SU Senate holds Town Hall during College Republicans Event
Student Union (SU) Senate leadership held a Town Hall to discuss their delay in releasing a statement about Amala Ekpunobi, a conservative speaker that the SU Treasury approved for over $11,000 to speak on campus.
The Town Hall was attended by 11 students who, when initially asked if they had any questions, were silent until one said, “I don’t understand how this was allowed to happen.”
The facilitators were SU Vice President of Engagement Emma Platt, a junior and SU Senate’s Diversity and Inclusion Chair Israel Fulton, Senate Campus and Residential Experience Chair, current freshman Da’juantay Wynter, and Senate Health and Wellness Chair Erin Ritter. Each took a turn answering the first question before asking Meris Damjanovic and Christine Ling, two freshmen, and treasurers who participated in the vote to allocate funding for Ekpunobi, how they would answer the question.

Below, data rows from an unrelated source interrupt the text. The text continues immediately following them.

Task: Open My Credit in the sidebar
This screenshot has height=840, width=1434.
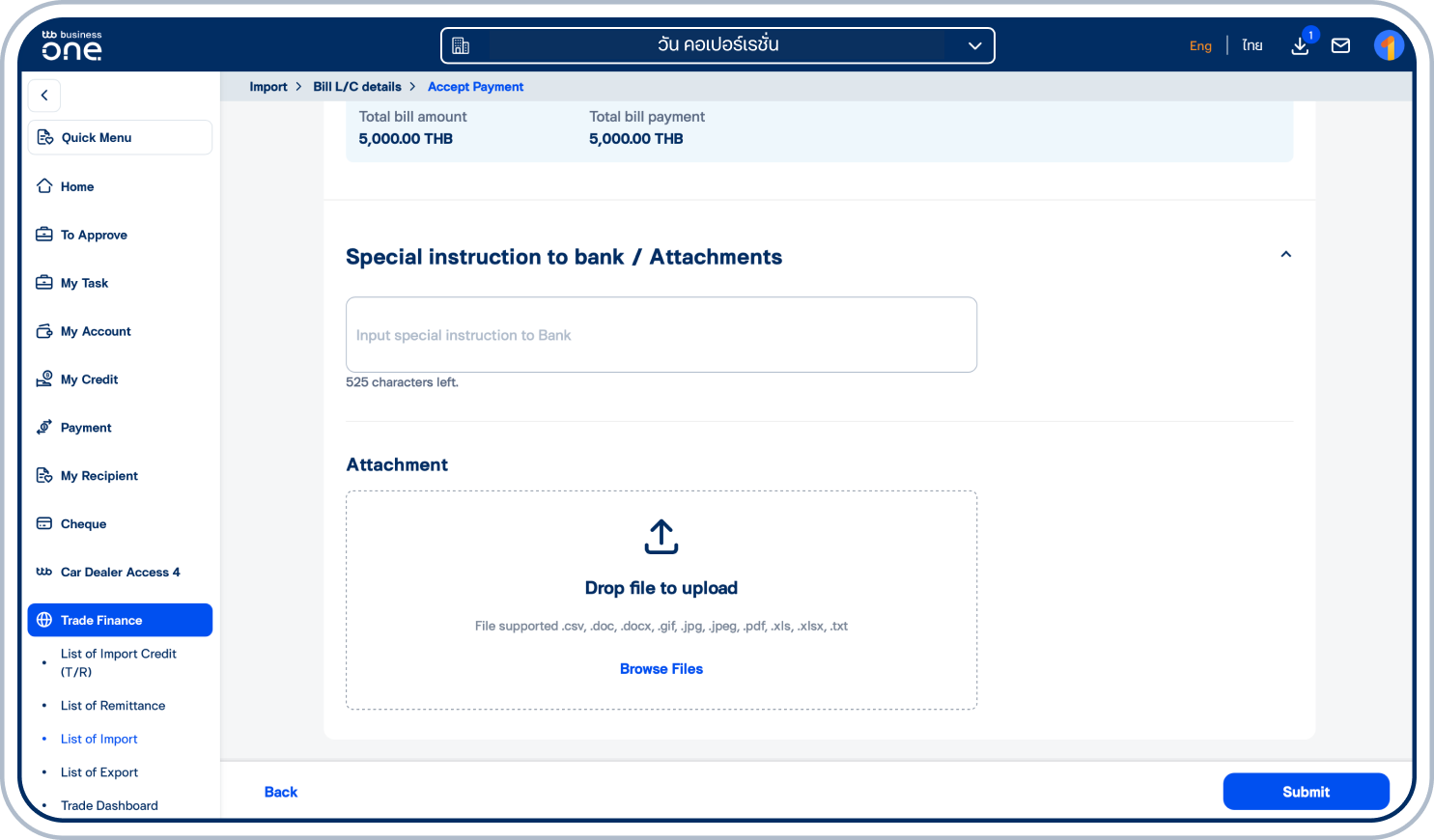Action: (x=44, y=378)
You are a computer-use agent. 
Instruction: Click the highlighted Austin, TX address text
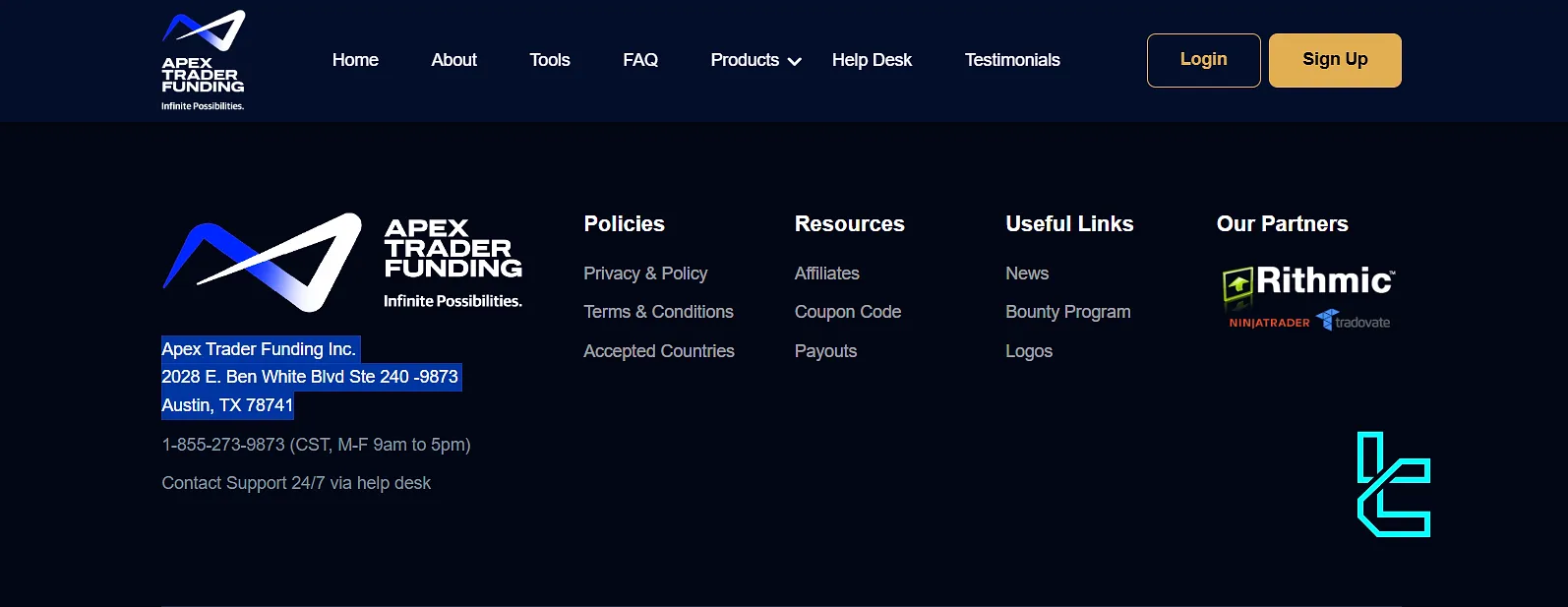(227, 405)
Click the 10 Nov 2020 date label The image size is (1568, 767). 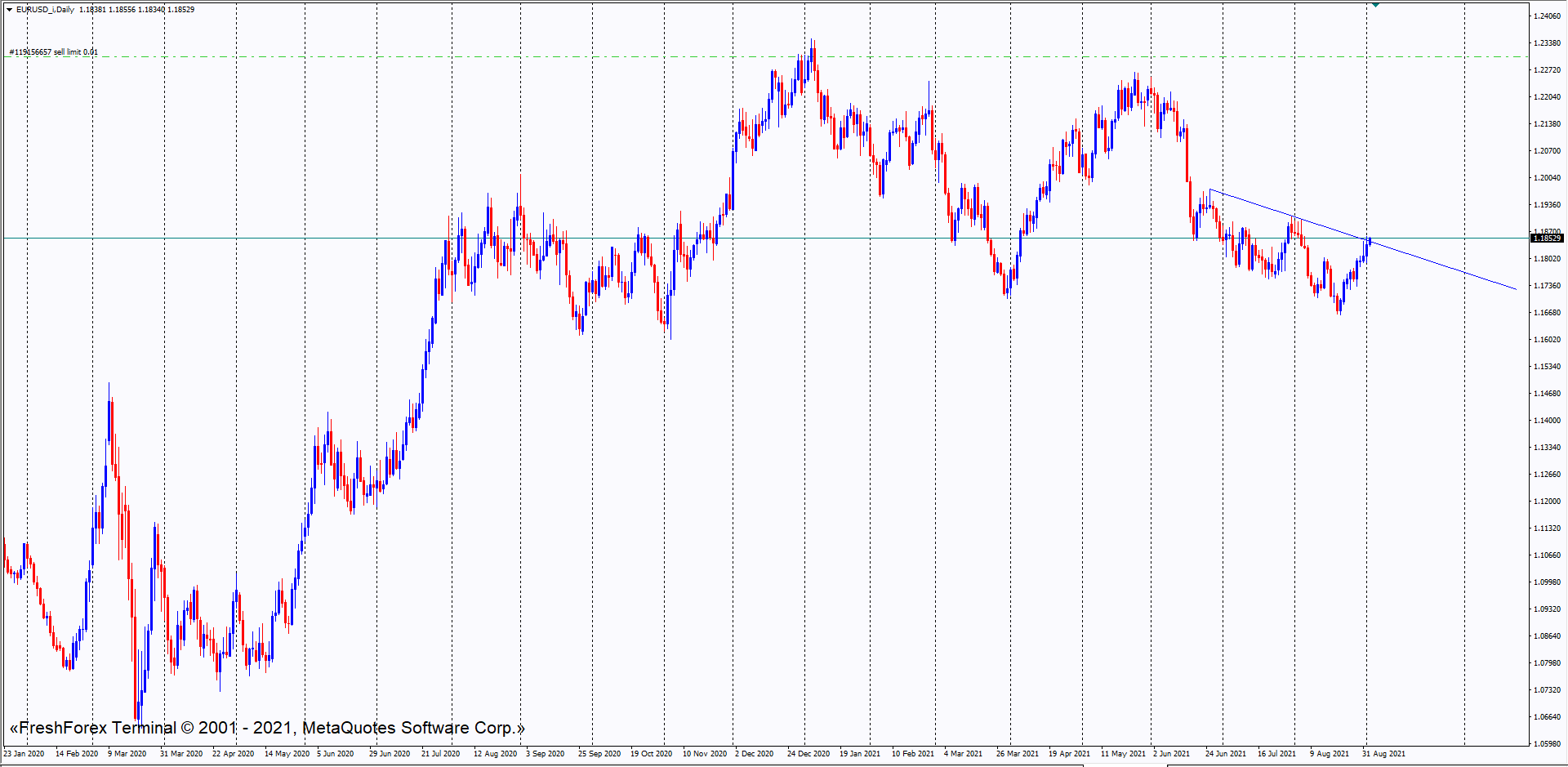[704, 754]
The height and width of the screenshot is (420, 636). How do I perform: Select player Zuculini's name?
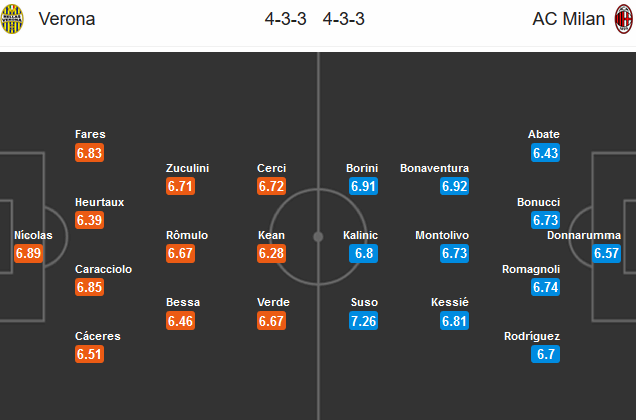[187, 168]
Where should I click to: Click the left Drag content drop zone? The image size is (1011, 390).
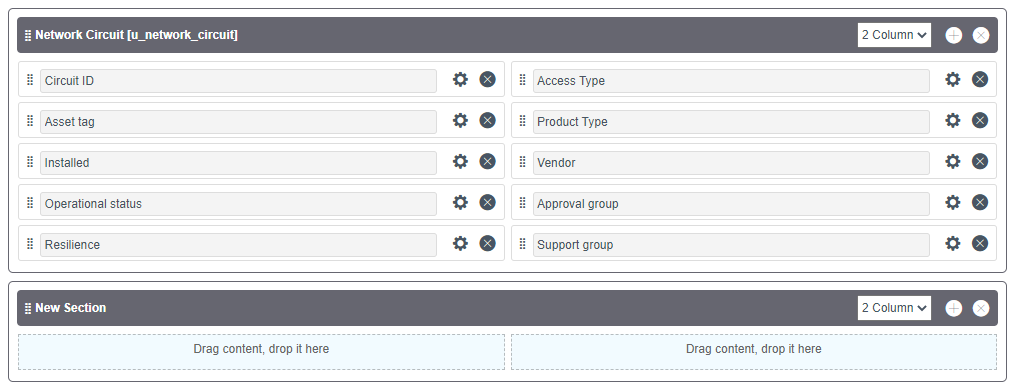click(x=261, y=351)
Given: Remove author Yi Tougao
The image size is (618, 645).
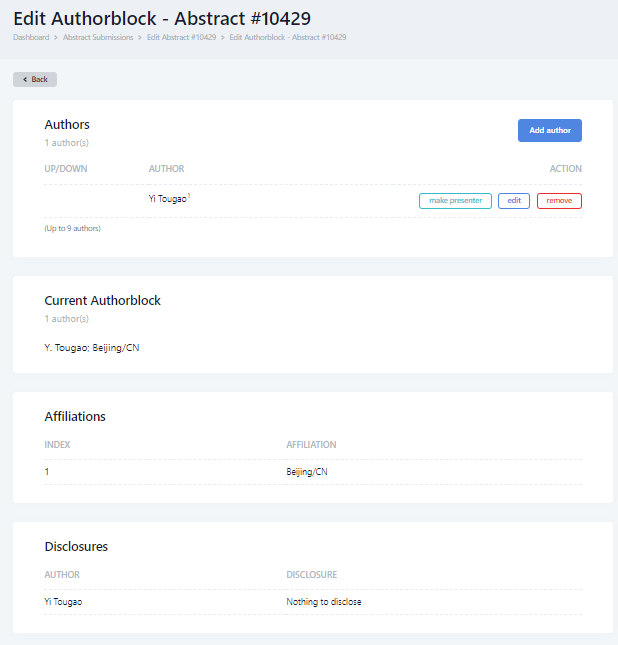Looking at the screenshot, I should [559, 201].
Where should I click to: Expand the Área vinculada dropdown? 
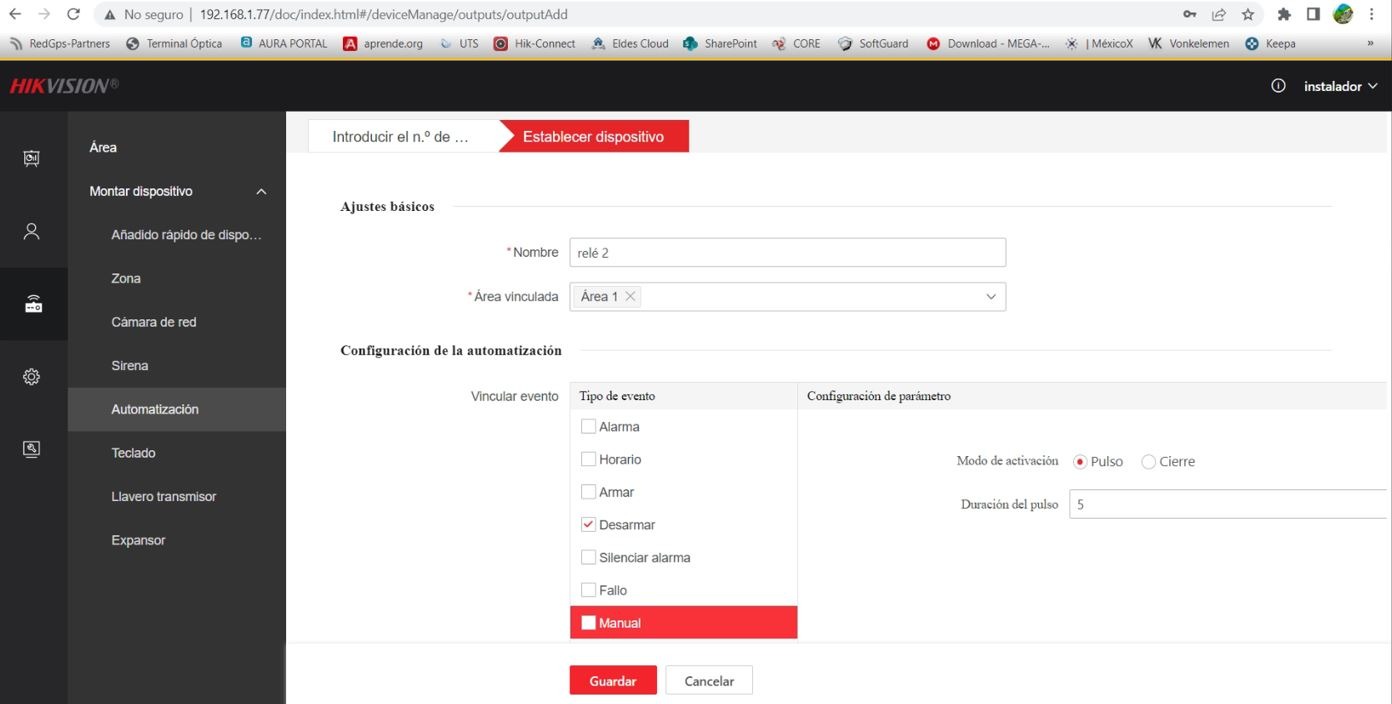pos(991,297)
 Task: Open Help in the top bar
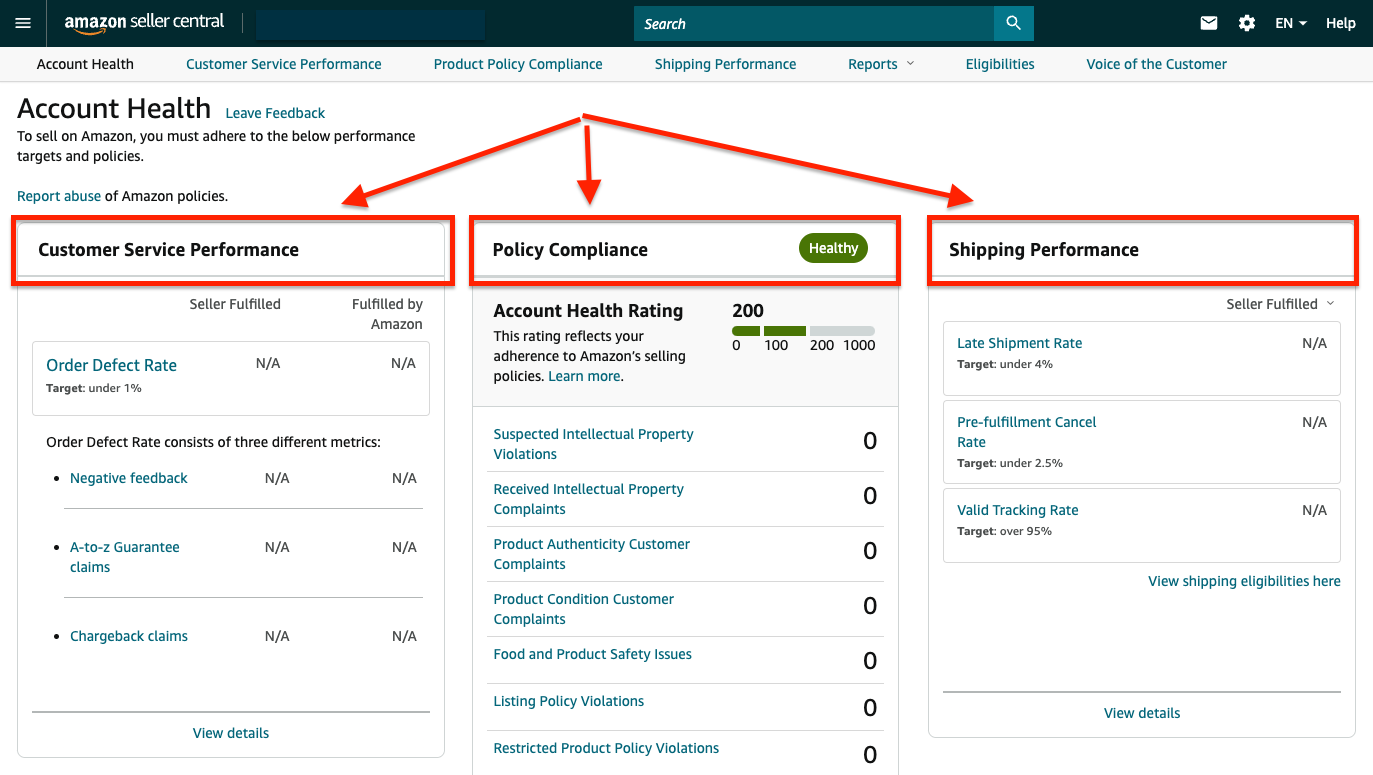pos(1340,23)
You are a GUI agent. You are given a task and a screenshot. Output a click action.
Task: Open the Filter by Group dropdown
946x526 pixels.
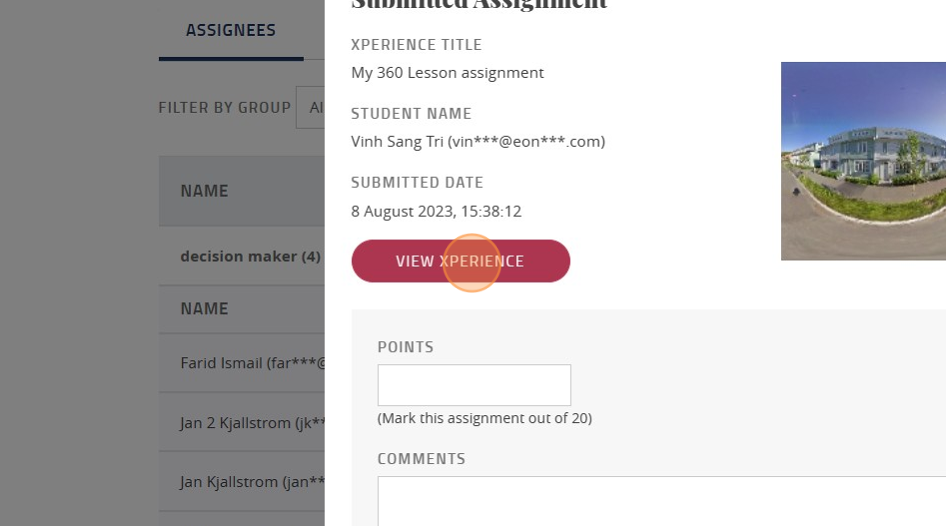tap(310, 107)
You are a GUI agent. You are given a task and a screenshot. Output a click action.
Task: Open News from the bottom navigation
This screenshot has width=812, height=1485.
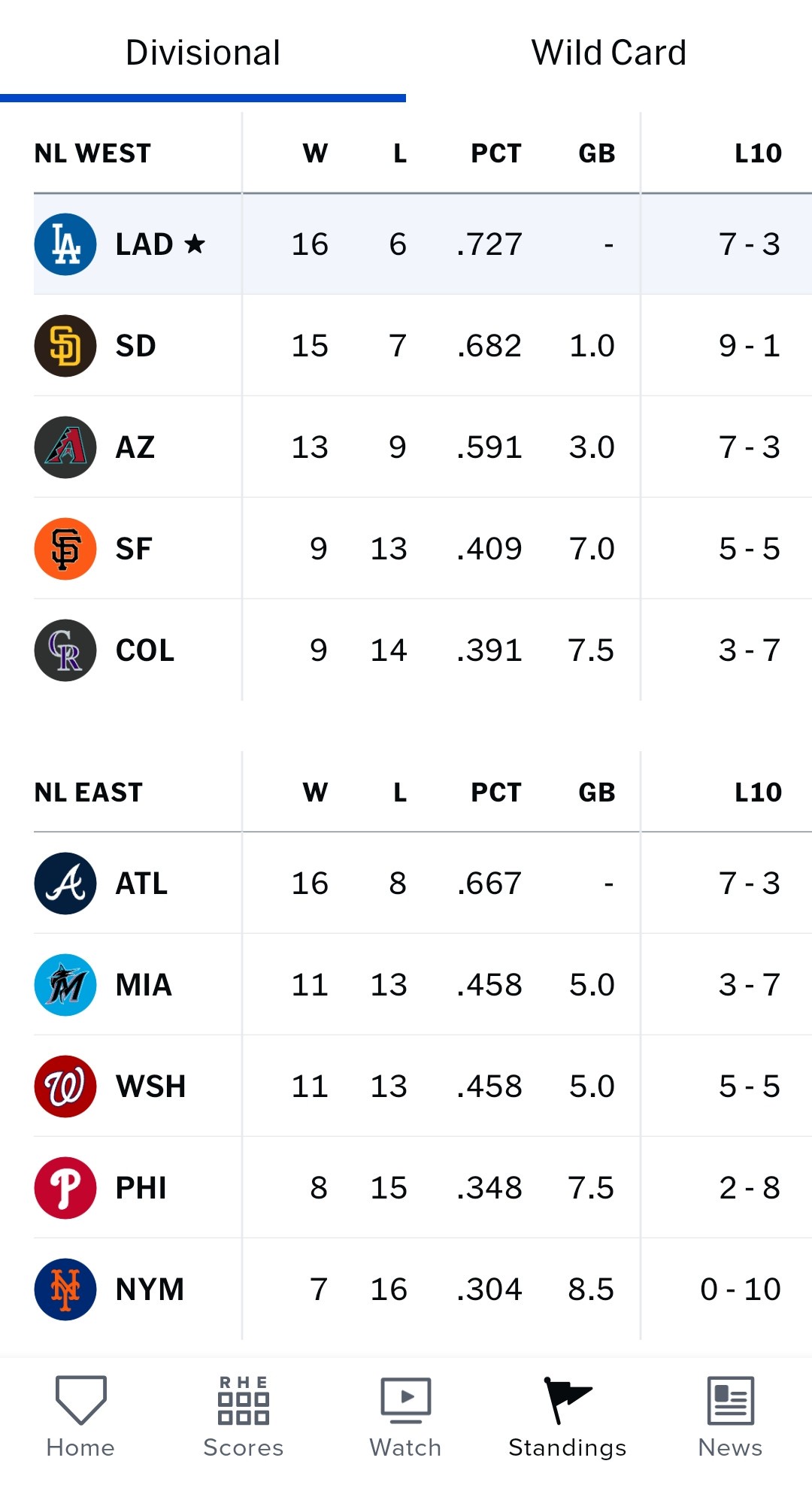pos(730,1416)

Damjanovic, a treasurer who voted against the appeal, expressed that he was frustrated with how fellow treasurers handled the College Republicans’ appeal to seek funding for the event.
“People obviously were not doing their research ahead on the speaker,” Damjanovic said. “And I think that’s an issue with [the] Treasury in general — that people are not doing their research ahead of the session for things like that.”
Senate Leadership’s “Statement Regarding Amala Ekpunobi’s WashU GOP Speaking Event,” posted on Instagram on Dec. 8, echoed Damjanovic’s sentiments. The statement condemned the Student Union Treasurers who voted in favor of the appeal, denoting that, while the decision was made after “an enlightening and necessary discussion, the decision was nonetheless wrong.”
The Town Hall moderators said the statement was in response to student dissatisfaction with the Senate’s silence on the approval of funding for Ekpunobi.
“We do not have the trust of the student body,” Ritter said.
According to the statement, SU plans to reexamine internal processes to allow for “more transparency and collaboration” with the University community.
“There is no excuse for our silence, and we know that we owe the student body immediate action with palpable change,” the statement reads.
“We struggled to justify any statement without any action behind it because that is obviously performative,” Ritter said.
One of the changes Wynter proposed in the Town Hall was the idea of the SU Senate creating a detailed spreadsheet to track various things, such as motions, how senators are voting, and every dollar spent by the organization.
She expressed her hope that the statement and Town Hall could be “small first step[s]” in the right direction towards rebuilding the relationship between the SU Senate and the student body.
Additionally, the statement expressed how the delays in releasing a statement were mostly because of turnover within the Senate, as elections took place just days after the Treasury’s vote to approve funding for Ekpunobi.
“Our actions until this point have been impeded by the recent fall general and internal elections,” Ritter said.
That turnover was evident at the Town Hall; Ritter, Fulton, and Wynter had each been elected to their positions a week before the event and often deferred some questions to Platt, an SU veteran.
The Town Hall was held at the exact same time as the Ekpunobi event. When asked why she and the other moderators chose that time, Ritter said that Friday “was one of the last days to program” and that the Senate “wanted to do something as quick as possible.”
Students at the Town Hall wanted to understand why their money was spent on funding for this speaker. Izzy Yanover, a senior and president of the Pride Alliance, captured this sentiment when they asked about the treasurers who voted for the appeal that are “getting away scot-free.”
“They never have to look at the people that they directly harmed,” Yanover said.
Yanover demonstrated their frustration with the Treasury’s lack of accountability after they approved funding for Ekpunobi.
“What do you plan to do as SU to bring them into the conversation and force them to sort of face consequences for their actions?”